Material to process:

___

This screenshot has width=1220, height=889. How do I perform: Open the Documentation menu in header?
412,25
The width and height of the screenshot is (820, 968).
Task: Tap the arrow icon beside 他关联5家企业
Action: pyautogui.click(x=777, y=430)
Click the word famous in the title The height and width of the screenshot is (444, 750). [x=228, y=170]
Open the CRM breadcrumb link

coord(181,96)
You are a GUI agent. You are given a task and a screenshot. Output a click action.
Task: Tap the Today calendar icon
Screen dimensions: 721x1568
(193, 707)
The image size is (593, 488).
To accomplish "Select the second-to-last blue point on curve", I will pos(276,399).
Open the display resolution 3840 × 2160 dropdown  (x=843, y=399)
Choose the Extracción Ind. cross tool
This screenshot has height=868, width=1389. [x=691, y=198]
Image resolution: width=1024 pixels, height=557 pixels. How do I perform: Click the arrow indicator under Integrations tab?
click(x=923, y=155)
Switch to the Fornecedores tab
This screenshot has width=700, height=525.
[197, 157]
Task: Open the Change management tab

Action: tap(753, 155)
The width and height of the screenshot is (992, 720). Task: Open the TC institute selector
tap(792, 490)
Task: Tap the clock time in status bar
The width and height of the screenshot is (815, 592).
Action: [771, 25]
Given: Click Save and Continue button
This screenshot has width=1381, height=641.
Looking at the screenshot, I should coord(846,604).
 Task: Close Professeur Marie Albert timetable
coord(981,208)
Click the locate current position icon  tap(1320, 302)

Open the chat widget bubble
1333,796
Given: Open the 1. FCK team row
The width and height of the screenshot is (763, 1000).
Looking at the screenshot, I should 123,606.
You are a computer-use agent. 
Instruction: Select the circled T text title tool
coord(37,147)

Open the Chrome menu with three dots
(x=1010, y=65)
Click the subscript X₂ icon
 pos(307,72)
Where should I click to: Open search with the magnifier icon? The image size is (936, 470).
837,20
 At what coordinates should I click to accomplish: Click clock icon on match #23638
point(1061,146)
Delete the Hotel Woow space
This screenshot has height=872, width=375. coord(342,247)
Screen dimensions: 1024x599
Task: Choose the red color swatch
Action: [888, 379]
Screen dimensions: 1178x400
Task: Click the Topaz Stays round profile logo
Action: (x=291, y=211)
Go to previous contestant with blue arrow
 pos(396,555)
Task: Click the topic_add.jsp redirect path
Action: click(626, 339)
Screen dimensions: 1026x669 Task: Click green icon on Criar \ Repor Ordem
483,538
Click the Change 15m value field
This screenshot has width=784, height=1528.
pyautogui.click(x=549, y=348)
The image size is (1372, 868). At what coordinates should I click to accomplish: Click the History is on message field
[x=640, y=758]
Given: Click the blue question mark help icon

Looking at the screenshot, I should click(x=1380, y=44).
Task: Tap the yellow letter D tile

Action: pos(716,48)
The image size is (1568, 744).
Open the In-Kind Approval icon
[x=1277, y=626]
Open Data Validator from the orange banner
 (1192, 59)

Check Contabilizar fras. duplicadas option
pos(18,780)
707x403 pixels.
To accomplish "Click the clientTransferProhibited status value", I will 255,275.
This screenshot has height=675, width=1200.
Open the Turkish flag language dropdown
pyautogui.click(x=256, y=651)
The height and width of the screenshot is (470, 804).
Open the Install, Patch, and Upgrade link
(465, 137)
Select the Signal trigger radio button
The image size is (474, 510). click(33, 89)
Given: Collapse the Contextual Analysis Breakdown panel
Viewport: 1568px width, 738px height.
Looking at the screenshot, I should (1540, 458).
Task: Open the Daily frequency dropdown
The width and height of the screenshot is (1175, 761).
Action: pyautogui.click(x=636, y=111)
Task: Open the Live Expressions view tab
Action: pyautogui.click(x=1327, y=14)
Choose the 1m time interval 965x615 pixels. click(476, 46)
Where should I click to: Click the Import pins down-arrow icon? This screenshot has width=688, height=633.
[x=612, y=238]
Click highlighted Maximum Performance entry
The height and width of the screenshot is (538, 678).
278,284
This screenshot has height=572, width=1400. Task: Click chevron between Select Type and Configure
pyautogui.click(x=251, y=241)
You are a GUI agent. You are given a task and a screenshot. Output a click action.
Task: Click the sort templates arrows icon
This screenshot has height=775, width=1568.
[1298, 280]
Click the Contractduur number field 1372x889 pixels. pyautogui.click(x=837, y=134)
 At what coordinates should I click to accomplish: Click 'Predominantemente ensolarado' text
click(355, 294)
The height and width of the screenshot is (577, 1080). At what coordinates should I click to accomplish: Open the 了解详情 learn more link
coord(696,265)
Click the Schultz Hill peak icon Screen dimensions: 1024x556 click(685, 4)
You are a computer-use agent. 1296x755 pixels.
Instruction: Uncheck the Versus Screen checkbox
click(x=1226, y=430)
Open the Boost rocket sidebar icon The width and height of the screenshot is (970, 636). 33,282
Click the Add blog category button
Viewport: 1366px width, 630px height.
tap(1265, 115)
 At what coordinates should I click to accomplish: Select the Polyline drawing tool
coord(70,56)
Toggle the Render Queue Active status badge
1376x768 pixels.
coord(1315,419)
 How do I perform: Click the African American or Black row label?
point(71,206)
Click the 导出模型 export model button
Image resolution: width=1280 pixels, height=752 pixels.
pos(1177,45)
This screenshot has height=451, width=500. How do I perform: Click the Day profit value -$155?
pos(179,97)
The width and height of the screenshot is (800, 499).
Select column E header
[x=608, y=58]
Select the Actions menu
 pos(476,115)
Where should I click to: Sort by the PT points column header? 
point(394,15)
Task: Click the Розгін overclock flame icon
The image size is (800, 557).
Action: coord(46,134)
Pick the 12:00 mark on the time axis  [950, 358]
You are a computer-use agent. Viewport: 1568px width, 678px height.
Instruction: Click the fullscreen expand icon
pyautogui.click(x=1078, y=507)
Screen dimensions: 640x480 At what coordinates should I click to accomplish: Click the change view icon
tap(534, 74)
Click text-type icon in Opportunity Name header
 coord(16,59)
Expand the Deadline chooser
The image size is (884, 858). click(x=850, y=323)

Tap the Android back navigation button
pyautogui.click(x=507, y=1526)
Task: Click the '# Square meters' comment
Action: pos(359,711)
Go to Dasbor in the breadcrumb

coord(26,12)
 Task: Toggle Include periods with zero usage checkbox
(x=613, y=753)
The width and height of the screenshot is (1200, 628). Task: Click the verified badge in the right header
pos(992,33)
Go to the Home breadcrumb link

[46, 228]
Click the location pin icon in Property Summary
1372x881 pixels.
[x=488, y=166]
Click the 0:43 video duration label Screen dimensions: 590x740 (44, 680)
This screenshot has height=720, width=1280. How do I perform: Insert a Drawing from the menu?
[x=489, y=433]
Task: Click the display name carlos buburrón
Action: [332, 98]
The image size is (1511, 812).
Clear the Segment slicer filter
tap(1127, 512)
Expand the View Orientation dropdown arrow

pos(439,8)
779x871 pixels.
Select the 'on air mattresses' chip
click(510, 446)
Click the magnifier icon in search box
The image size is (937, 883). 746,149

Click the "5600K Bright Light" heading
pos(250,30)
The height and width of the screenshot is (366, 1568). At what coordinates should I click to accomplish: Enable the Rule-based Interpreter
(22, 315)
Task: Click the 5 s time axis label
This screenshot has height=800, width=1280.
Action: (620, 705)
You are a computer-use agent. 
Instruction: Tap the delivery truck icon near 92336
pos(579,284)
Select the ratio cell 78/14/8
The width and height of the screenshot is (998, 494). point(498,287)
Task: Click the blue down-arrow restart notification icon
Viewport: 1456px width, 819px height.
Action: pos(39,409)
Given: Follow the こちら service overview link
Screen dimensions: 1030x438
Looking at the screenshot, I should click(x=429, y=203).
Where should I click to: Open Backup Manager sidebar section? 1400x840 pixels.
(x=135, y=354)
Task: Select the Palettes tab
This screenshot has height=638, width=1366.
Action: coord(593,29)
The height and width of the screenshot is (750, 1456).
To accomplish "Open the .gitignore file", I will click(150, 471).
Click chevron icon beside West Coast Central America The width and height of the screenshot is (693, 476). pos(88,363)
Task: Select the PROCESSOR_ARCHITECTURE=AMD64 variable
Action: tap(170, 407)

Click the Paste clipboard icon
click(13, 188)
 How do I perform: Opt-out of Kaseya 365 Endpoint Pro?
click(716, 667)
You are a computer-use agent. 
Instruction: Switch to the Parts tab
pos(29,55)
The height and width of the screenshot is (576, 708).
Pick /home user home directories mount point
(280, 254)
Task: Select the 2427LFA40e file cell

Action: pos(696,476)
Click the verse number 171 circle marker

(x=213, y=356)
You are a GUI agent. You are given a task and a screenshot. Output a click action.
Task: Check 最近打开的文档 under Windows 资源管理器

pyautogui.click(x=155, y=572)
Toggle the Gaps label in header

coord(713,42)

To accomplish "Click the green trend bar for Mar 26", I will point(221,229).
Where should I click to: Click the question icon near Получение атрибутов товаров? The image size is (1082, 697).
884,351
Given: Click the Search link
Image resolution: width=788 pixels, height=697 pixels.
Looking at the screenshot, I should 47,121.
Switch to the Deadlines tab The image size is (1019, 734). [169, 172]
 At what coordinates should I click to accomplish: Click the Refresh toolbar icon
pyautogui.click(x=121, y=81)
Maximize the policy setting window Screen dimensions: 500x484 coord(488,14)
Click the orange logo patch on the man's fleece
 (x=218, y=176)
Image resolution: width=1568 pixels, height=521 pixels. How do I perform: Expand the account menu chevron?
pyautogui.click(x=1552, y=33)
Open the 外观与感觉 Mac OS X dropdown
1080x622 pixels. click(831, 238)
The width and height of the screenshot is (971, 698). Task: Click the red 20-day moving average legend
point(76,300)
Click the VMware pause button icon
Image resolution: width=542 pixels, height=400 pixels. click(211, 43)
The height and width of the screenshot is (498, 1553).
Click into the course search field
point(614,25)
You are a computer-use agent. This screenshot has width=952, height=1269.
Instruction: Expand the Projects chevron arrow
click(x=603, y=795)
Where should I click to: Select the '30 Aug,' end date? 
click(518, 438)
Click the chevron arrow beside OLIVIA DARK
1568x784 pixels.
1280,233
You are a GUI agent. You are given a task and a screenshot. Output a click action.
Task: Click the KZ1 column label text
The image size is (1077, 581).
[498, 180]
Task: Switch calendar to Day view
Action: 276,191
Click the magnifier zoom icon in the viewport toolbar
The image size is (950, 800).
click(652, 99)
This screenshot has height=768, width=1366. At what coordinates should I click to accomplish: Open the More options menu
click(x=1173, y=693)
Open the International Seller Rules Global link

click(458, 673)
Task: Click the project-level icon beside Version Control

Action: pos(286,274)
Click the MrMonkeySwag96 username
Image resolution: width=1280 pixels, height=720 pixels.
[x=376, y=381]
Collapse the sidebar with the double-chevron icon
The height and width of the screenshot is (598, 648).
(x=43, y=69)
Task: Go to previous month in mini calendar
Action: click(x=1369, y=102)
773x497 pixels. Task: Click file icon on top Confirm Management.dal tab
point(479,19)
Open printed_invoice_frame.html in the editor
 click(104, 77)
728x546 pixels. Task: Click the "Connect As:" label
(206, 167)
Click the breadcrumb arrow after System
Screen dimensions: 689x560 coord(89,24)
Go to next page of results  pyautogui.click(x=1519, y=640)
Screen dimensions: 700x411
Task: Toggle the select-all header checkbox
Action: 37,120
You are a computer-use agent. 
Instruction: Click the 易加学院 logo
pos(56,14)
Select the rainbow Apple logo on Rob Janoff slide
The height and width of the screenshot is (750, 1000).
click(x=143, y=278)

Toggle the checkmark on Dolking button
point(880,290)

___

How to complete this task:
Copy out every line from the records that has the word "axis".

Written solution:
Pick the 12:00 mark on the time axis  [950, 358]
Task: Click the 5 s time axis label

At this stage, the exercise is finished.